Durant la nuit du 6 au 7 juin dernier, les parents de l'ex-compagnon de Fanny D. dormaient paisiblement à leur domicile à Châtelineau. Vers 01h00 du matin, la trentenaire s'était rendue devant le domicile des victimes avec la ferme intention de marquer le coup. "J'en avais marre d'être victime de menaces et de pression par mon ex. Il m'a pris toutes mes économies et je n'avais plus rien. Je voulais qu'il cesse toute cette manipulation", avait expliqué Fanny D.

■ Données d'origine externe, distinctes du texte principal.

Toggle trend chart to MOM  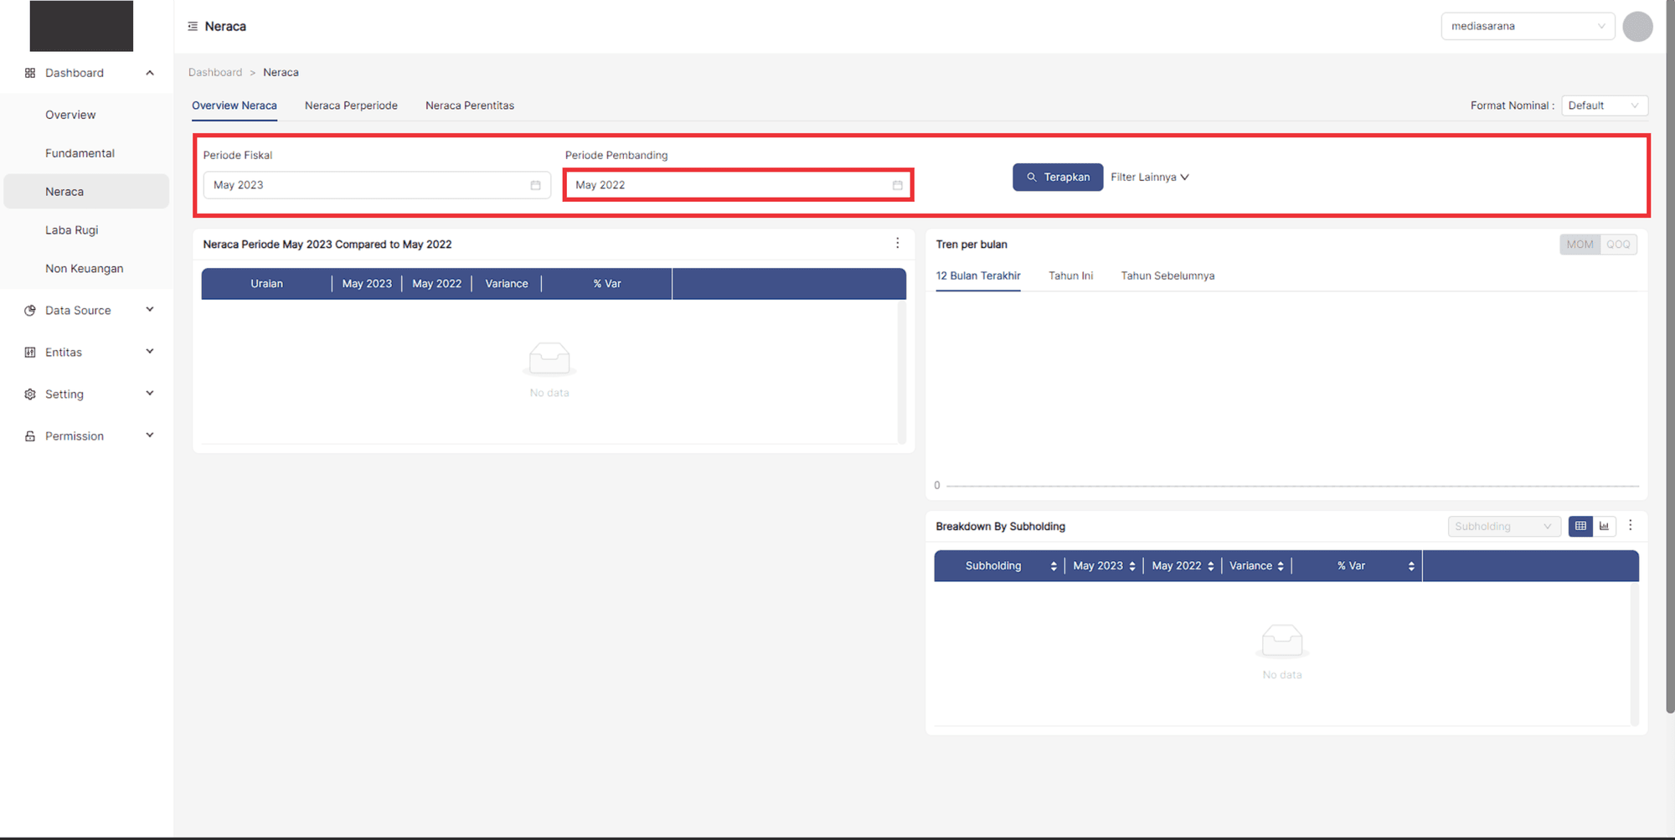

Armée d'un bidon d'essence et d'un briquet, Fanny D. avait bouté le feu au volet en bois se trouvant au rez-de-chaussée du logement de ses ex-beaux-parents avant de prendre la fuite, en regagnant son véhicule stationné quelques mètres plus loin. Deux témoins des faits étaient intervenus pour éteindre le feu et réveiller les occupants. "Pour le même prix, c'était direction la cour d'assises", avait précisé la substitute Dutrifoy.

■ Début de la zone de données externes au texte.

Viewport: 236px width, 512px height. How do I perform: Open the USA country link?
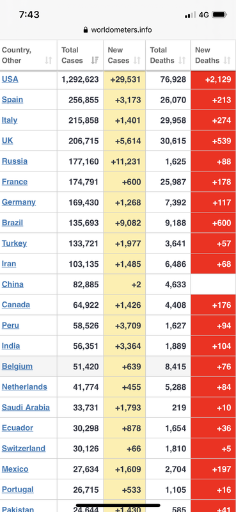pos(10,79)
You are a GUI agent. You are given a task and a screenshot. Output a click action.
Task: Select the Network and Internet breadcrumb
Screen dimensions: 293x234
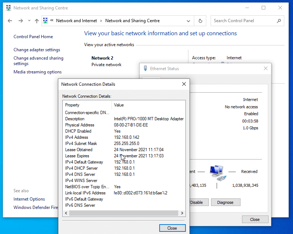[77, 21]
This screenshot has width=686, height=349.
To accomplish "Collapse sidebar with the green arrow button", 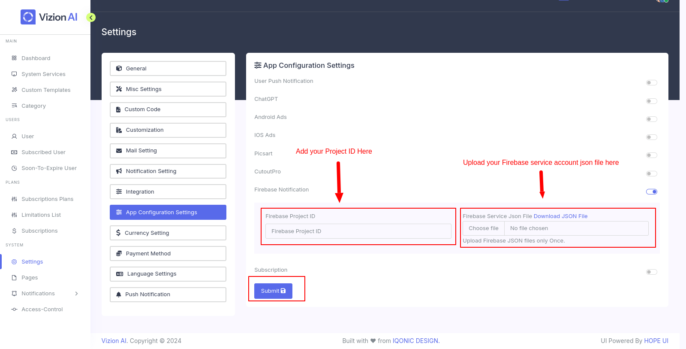I will pos(91,18).
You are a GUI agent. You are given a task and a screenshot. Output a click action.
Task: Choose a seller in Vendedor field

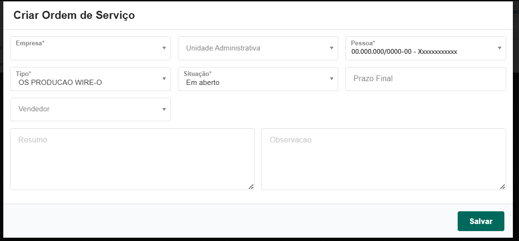[85, 109]
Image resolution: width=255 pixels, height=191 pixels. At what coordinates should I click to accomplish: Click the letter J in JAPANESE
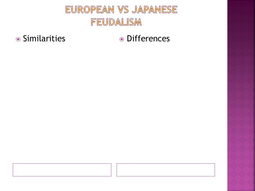point(134,10)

Pour ce genre d'infractions, la peine prévue pour sanctionner les faits peut aller de 3 à 20 ans de prison. La substitute Dutrifoy avait requis une peine de quatre ans de prison ferme contre Fanny D., inconnue de la justice et de la police.

Me Balsarini, conseil de la défense, avait plaidé un sursis probatoire, le plus large possible. "Il y a un contexte derrière les faits. Elle a fait des avances à Greg, entrepreneur, pour avoir une maison container. Elle n'en a jamais vu la couleur et est tombée sur un homme qui faisait le mort."